After this, Evseev committed a series of robberies in Moscow and the surrounding region, but all victims survived and described the killer the same way. In connection with the panic in Moscow, the leadership of the Ministry of Internal Affairs of the USSR decided on unprecedented measures, the Minister of Internal Affairs Nikolai Shchelokov spoke on television, warning the citizens to be cautious. This frightened Evseev, who ceased his attacks for almost two years.

In November 1976, Evseev committed four robberies in a month, two of which ended in murder. In the fall of 1977, Evseev hit the secretary-typist of the Central Committee of the CPSU Nina Dalinjan on the head with a screwdriver, but she survived. The apotheosis of the criminal activity of the killer was the brutal murder of Lydia Kupriyanova, the wife of Soviet artist Mikhail Kupriyanov, member of famous artist trio known as "Kukryniksy". This time, for the first time, the killer raped the victim posthumously. Two months later, on 19 December 1977, in front of dozens of people in the backyard of the "Housewares" store in the village of Sofrino, he committed another murder. He took the watch, money, jewellery and a dog collar from the murdered Lydia Schur, raping her corpse afterwards.

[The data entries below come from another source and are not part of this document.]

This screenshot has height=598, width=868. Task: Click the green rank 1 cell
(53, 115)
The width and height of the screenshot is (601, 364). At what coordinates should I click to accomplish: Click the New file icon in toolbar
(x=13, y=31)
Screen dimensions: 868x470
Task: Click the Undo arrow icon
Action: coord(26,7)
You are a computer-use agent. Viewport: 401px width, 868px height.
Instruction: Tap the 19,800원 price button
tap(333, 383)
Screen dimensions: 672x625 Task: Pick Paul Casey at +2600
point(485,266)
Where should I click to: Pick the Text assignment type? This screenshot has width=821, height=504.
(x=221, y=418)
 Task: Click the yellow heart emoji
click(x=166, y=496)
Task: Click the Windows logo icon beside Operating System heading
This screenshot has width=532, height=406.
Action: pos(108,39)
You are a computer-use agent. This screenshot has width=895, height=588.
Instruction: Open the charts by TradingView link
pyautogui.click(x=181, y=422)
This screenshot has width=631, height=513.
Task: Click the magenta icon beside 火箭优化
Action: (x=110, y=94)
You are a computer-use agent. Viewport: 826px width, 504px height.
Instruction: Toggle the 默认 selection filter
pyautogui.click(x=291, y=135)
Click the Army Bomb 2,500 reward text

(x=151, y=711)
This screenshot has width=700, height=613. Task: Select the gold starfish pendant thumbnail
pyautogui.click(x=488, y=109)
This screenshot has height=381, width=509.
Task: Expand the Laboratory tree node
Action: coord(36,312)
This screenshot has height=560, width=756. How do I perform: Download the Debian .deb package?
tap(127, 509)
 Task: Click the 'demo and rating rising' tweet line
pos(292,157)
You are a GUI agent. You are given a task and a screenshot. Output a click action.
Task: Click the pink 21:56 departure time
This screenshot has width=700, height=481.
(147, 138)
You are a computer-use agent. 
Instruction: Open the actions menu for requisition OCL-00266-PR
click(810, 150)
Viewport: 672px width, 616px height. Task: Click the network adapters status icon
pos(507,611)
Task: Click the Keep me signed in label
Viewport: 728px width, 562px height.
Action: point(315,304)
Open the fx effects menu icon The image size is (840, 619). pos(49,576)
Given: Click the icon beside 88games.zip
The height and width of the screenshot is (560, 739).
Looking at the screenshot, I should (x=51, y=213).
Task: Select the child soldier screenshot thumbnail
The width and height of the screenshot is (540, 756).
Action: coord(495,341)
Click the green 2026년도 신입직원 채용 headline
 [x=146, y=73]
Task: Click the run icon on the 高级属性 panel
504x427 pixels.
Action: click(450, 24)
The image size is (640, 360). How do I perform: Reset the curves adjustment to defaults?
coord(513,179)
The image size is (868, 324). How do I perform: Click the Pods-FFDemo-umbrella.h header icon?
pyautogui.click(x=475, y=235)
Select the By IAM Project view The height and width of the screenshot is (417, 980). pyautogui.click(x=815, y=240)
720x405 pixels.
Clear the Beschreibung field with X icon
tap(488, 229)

=== Arrest, trial and sentence ===
A witness to the last murder reported that he had seen a suspicious man in a corduroy jacket at the crime scene. The local drinking company said that with them appeared a certain Shahnov, dressed in the velvet jacket. The jacket, on which there were blood stains and a knife was in one of the pockets, was later found. However, when Shahnov was arrested, he reported that another man had given him that jacket, with subsequent examination confirming the man's testimony. Another witness said that he had seen a stranger on a train in Khotkovo, and that he was wearing a railwayman's uniform. When the database was picked up and according to it was selected suitable matches, 22-year-old criminal Andrei Evseev came up as a result.

On 28 December 1977, the killer was arrested. On this day he had dressed the New Year;s tree with jewels stolen from the victims. When they came for him, he hid the jewels, and there was nothing suspicious in Evseev's apartment, except for the dog collar stolen from the last victim. He explained that he kept it hidden as a memory of his beloved dog. At first, he refused to give evidence, but on 31 December, on New Year's Eve, while conversing with a cellmate, he dropped a strange phrase: "My mother, I suppose, already baked pies with jewels". The cellmate turned out to be an informant, and the investigators guessed that the stolen jewellery was hidden in a bag of flour. The conjecture was confirmed during the second search of Evseev's apartment.

During the interrogations, Evseev was defiant and refused to communicate with the female investigator. He agreed to testify only after he was brought salted herring, which he ate entirely with bones. Subsequently, he confessed to 9 murders, 18 attempted murders, one rape and 32 robberies.

As a result of forensic psychiatric examination Evseev was declared as mentally competent to stand trial, but at the same time diagnosed with "sociopathy". While waiting for the court, Evseev took care about himself, and did exercises every morning. The killer felt no remorse for his deeds, claiming that he despised those who work and live "from salary to salary."

In 1979, the court sentenced Andrei Evseev to death, and he was soon executed by firing squad.

== In the media ==
- Documentary film The murderer with sideburns from the series "The investigation was conducted..".